Read this if you want to treat your OMem wiki as what it is — a folder of plain Markdown files you fully control. You can read them, grep them, edit a page, or open the whole vault in Obsidian. This page also answers the question that matters most: does a hand edit survive the next ingest?

Your wiki lives at ~/omem/wiki by default (wherever you set data.wiki_path). Inside is one .md file per page, organized by kind and account (e.g. wiki/mail/<account>/…), each with YAML frontmatter and a Markdown body. Nothing proprietary — open it in Finder, a text editor, grep, or point Obsidian at the folder.

Terminal window
grep -ri "margin target" ~/omem/wiki # search the raw files
open ~/omem/wiki # browse in Finder

This is design principle P3: the wiki is the truth, not a hidden index. You can read exactly what your agent reads.

Yes — as long as the source hasn’t changed. Here’s the rule, precisely:

  • OMem only rewrites a page’s body when the source content changes. Each item is fingerprinted; if the bytes are the same, the curation cache hits and OMem does not touch the wiki body.

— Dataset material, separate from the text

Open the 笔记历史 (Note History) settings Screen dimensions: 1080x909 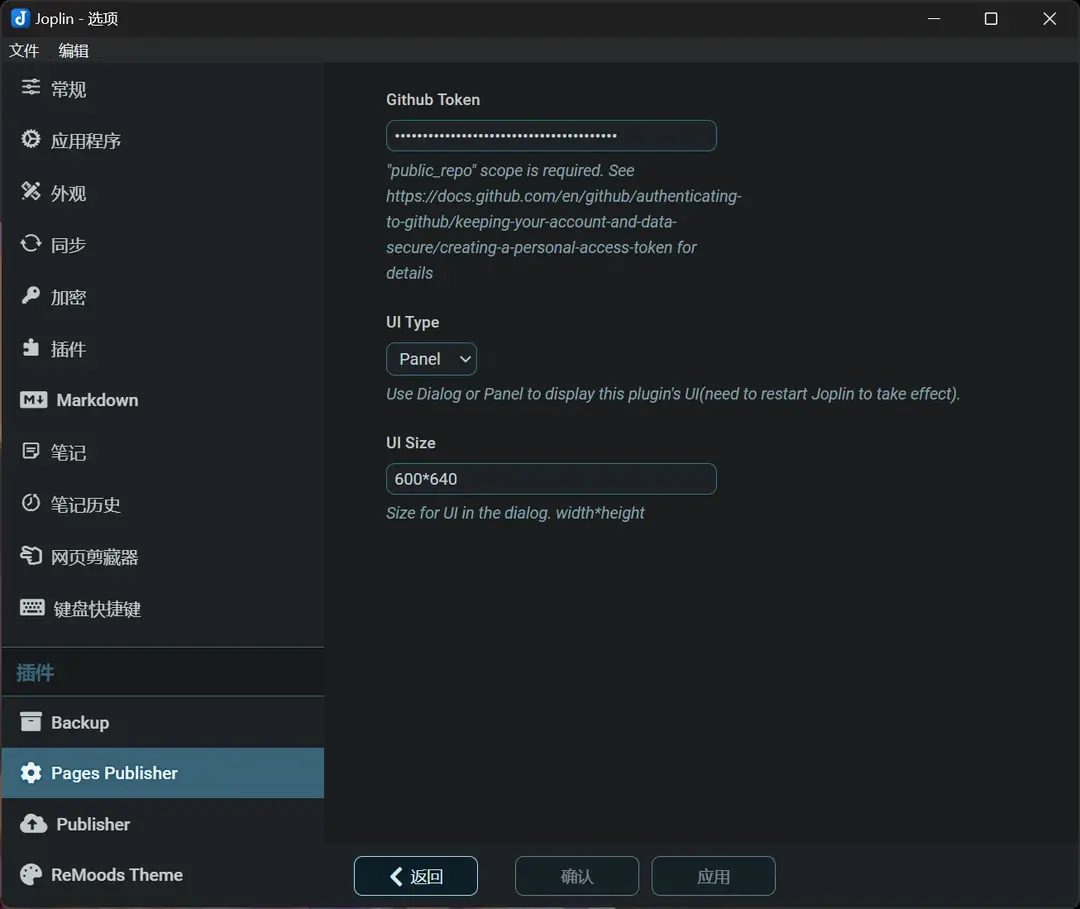click(86, 504)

Your edit stays.
  • If you edit the source (the original file, the email) so its fingerprint changes, the next ingest re-curates that page and your manual edit to the body is replaced by a fresh curation.

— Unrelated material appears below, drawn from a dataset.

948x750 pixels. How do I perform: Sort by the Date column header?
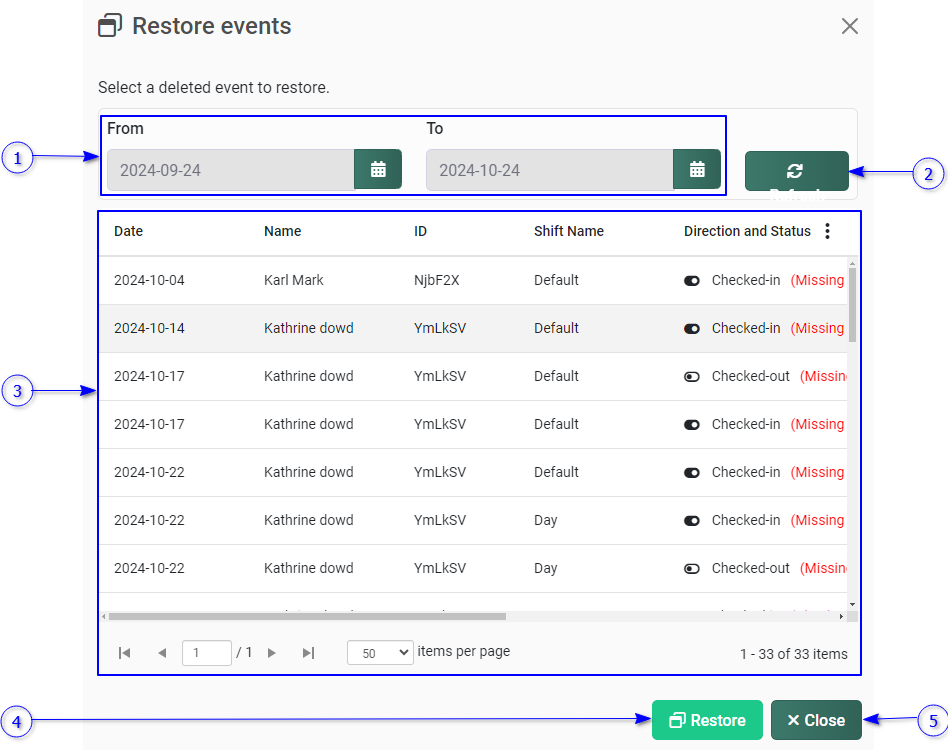tap(128, 231)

So hand-editing is safe and durable for pages whose source is stable — fix a summary, add a note, correct a name, and it persists run after run. Just know that editing a page whose underlying file you also keep changing is fighting the pipeline.

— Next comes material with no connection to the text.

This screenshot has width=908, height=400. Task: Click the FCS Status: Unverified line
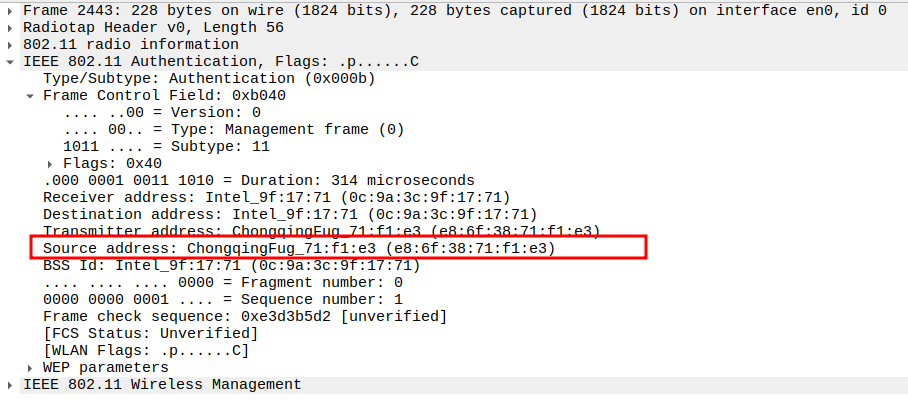click(x=150, y=333)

Because it’s plain files, the whole vault is git-friendly:

Terminal window
cd ~/omem/wiki
git init && git add -A && git commit -m "snapshot"

Now every ingest’s changes show up as a diff you can review, and you have history. (Point data.wiki_path at a folder inside an existing repo if you prefer.)

Set the wiki path to an Obsidian vault (or open the default folder as one) and you get backlinks, graph view, and search over your auto-generated work memory — edited by hand where you want, regenerated where you don’t.